Keywords: interaction design, user experience, tools, technologies, user interaction, community building, digital, 2D, 3D, social media, platforms

Outcomes/results:
An extensive analysis and overview of availability of, needs for and use of technologies surrounding VR/AR used by CH. This includes interfaces, user interaction, community building, design, embodiment, tools, technologies, programming languages, etc.

WG2.1 has the following scope and objectives:

  • to create an overview of available tools and technologies surrounding VR/AR that are, can or should be used by CH.
  • to create an overview of tools and technologies that are required by CH to create VR/AR.

To achieve this, the representing stakeholders will create and asses (items on) a list concerning five topics. These are:

  1. design (interaction design, graphic design)                                                                                                                                                                     a) A visual designer is the one who pushes pixels.

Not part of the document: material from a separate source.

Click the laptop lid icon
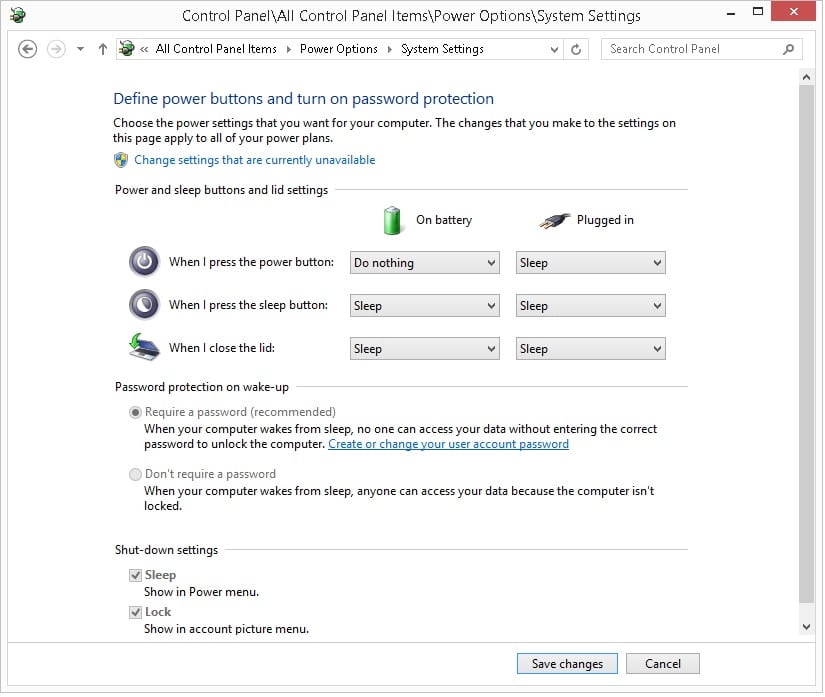The width and height of the screenshot is (825, 697). (x=143, y=347)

If you ask a non-designer what a designer does, this is probably what comes to mind first. Visual designers are not concerned with how screens link to each other, nor how someone interacts with the product. Instead, their focus is on crafting beautiful icons, controls, and visual elements and making use of suitable typography. Visual designers sweat the small details that others overlook and frequently operate at the 4X to 8X zoom level in Photoshop.                                                                                                                                                                                                                                        b) User interface designers are particular about how the product is laid out. They are in charge of designing each screen or page with which a user interacts and ensuring that the UI visually communicates the path that a UX designer has laid out. For example, a UI designer creating an analytic dashboard might front load the most important content at the top, or decide whether a slider or a control knob makes the most intuitive sense to adjust a graph. UI designers are also typically responsible for creating a cohesive style guide and ensuring that a consistent design language is applied across the product. Maintaining consistency in visual elements and defining behavior.                                    
  2. user experience

The process and methods of scientific validation of VM information (currently quite advanced concerning the visualisation of antiquities and objects but not sufficiently elaborated and structured concerning multiple experiences and interaction of the visitor with VM)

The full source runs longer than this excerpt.